Each object is an instance of a **class** that defines a bundle of attributes and functions (now, as proprietary to the object type, called *methods*), the point being that **every object of that class will automatically have those proprietary attributes and methods**.

A class is like a blueprint that describes how to create a specific type of object.

![blueprint](img/blueprint.jpeg)

### Classes

We can define **new** classes of objects altogether by using the keyword `class`:

In [46]:
class Car:
    """Automotive object"""
    pass # This is called a stub.

In [47]:
# Instantiate a car object

ferrari = Car()
type(ferrari)

__main__.Car

In [48]:
# We can give the Ferrari four wheels

ferrari.wheels = 4
ferrari.wheels

4

> The example of wheels above only applies to the ferrari, if you define it in the class(see below) it will do it for all instances of the class

But wouldn't it be nice not to have to do that every time?
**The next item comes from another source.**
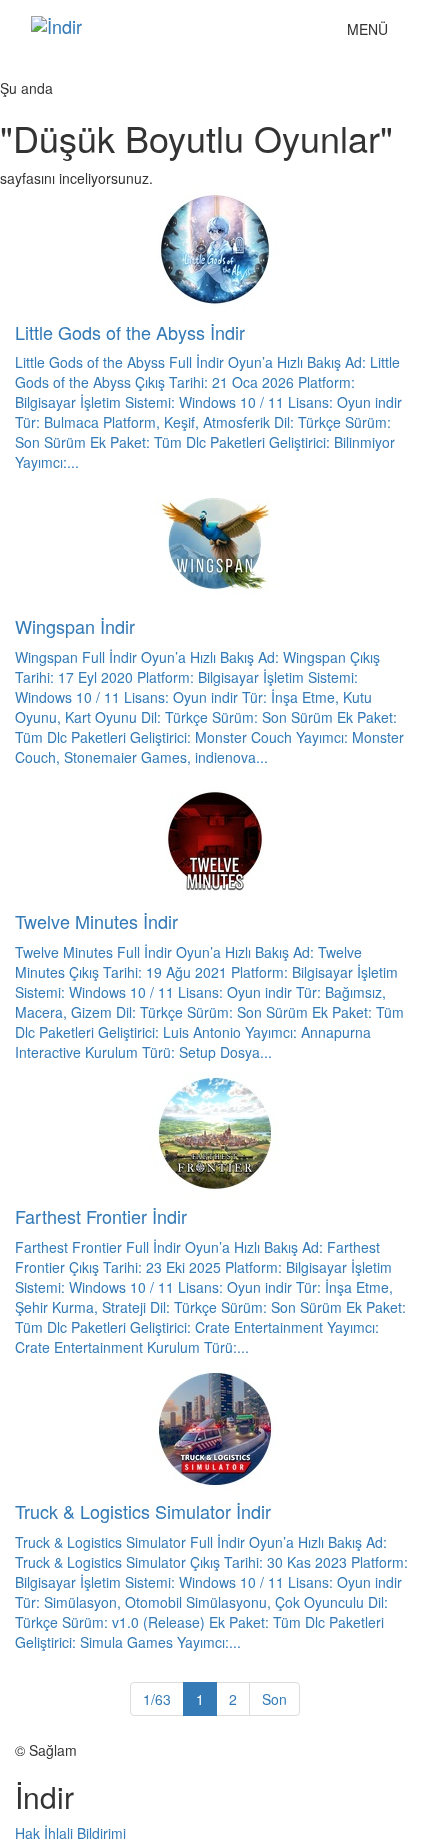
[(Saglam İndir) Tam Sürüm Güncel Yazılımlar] (164, 26)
We'll just include the 4-wheels specification in the blueprint!

In [50]:
class Car:
    """Automotive object"""
    
    wheels = 4                      # These are attributes of *every* car.

In [51]:
civic = Car()
civic.wheels

4

In [52]:
#  Then we can add more attributes
class Car:
    """Automotive object"""
    
    wheels = 4                      # These are attributes of *every* car.
    doors = 4

In [53]:
ferrari = Car()
ferrari.doors

4

In [54]:
ferrari.wheels

4

In [55]:
# Does your Ferrari have only 2 doors? 
# These attributes can be overwritten.

ferrari.doors = 2
ferrari.doors

2

### Methods

We can also write functions that are associated with each class.  
As said above, a function associated with a class is called a method.

In [56]:
#  Then we can add more attributes
class Car:
    """Automotive object"""
    
    wheels = 4                      # These are attributes of *every* car.
    doors = 4

    def honk(self):                   # These are methods we can call on *any* car.
        print('Beep beep')

In [57]:
ferrari = civic = Car()
ferrari.honk()
civic.honk()

Beep beep
Beep beep


In [58]:
type(ferrari.wheels)

int

In [59]:
type(ferrari.honk())

Beep beep


NoneType

() will call the method. Because there is no return the type of the obj is a method.
Below the honk is asking what it is without calling it.

In [60]:
type(ferrari.honk)

method

>Self should be the first parameter in a method. You don't have to pass it, it will go in by default, but it has to be in there.

> Normally a method returns an object to be utilized